ReCOV – Phase II/III Stage COVID-19 Vaccine Candidate

Summary of Clinical Trial: For our recombinant COVID-19 vaccine, ReCOV, we have completed phase I clinical trial in New Zealand, and have successively carried out multicenter phase II/III clinical trials for basic immunization and sequential booster immunization in the Philippines and the United Arab Emirates. In May 2022, ReCOV had received the approval from the NMPA for clinical trials, and the enrollment of subjects for Phase II trials of ReCOV in the Philippines was completed, and two-shot dosing for all these subjects had been completed. ReCOV has demonstrated a favorable safety profile according to the relevant safety data. At present, we are conducting data evaluation and analysis of Phase II trials in the Philippines. In August 2022, the Company was approved by the Food and Drug Administration (FDA) of the Philippines for clinical trials, and will conduct a randomized, double-blind and active-controlled Phase II clinical trial of ReCOV on healthy subjects aged 18 years or above who have received vaccination with two doses of an inactivated COVID-19 vaccine for basic immunization to compare the differences in immunogenicity and safety between ReCOV and Pfizer’s mRNA vaccine COMIRNATY®. The Company has completed all subjects enrollment and dosing.


Advantages of ReCOV

  • Novel mechanism of action

ReCOV is a recombinant COVID-19 vaccine being developed by the Company with its technology platforms including the novel adjuvant and protein engineering platforms, and the adjuvant used therein is the self-developed novel adjuvant BFA03. ReCOV uses an optimized antigen, which is an NTD-RBD-foldon trimer, highly expressed by CHO cells, and can form a structure highly similar to that of the natural S protein. Compared with full-length S protein antigens, the NTD-RBD-foldon trimer antigen is enriched with key epitopes, translating to potentially stronger immunogenicity, and higher protein yield. Compared with RBD subunit vaccines, the NTD-RBD-foldon trimer antigen contains more conserved epitopes and has better cross-protection against emerging variants.
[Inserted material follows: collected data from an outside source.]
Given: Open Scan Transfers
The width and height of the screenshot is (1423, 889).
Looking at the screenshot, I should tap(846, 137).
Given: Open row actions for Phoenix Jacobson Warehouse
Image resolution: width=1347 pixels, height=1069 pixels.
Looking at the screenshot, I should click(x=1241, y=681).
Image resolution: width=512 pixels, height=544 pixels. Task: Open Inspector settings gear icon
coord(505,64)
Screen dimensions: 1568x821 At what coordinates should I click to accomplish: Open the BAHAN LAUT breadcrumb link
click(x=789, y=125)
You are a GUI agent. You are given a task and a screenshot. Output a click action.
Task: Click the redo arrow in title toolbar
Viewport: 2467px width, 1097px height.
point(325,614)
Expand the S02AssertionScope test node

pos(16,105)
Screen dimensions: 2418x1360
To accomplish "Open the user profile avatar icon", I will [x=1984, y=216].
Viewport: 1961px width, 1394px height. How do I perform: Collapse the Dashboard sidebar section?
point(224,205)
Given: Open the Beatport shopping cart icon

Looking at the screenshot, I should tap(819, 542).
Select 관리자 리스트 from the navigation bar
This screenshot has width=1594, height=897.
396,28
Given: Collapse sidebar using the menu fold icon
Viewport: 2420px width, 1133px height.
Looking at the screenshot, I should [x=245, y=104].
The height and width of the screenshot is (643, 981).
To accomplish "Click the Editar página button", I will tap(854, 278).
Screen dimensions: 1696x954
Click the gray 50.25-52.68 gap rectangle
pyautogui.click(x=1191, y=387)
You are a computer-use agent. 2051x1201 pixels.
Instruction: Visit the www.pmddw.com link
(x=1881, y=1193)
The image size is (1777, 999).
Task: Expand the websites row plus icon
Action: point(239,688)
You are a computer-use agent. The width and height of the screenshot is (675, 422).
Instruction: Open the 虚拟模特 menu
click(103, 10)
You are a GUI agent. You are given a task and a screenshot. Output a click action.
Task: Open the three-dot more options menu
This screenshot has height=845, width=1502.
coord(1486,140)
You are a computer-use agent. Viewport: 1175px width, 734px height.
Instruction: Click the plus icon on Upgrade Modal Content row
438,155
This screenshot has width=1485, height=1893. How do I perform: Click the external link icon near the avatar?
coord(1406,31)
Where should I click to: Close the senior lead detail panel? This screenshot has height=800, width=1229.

  • Protection against emerging variants

 Based on the relevant studies conducted by our Group, ReCOV has shown favourable neutralizing effect and immune persistence against variants including Omicron variant and Delta variant.

  • Positive safety profile and efficacy

In our phase I clinical trial in New Zealand, ReCOV has demonstrated positive safety and immunogenicity profile and no incidences of vaccine-related SAEs were experienced. Based on the partial unblinded data of Cohort I of the phase I trial of ReCOV, the GMT of SARS-CoV-2 neutralizing antibodies amounts to 1,643.2 IU/mL after two doses of ReCOV. The above information was derived from multiple clinical trials conducted for different vaccines, without the support of controlled, head-to-head clinical studies. Clinical data from Cohort 1 shows that 20 μg ReCOV may potentially induce similar or higher level of neutralizing antibodies than other marketed mRNA COVID-19 vaccines and vaccine candidates, predicting a potential positive efficacy of ReCOV in preventing SARS-CoV-2 induced diseases.

  • Highly stable

Our ReCOV is stable for at least six months at room temperature and is expected to be stable for at least 24 months in the standard cold chain, based on our ongoing stability studies. The strong stability profile makes our ReCOV suitable for large population inoculation in developing countries and regions in hot climates with limited cold-chain logistics and infrastructure.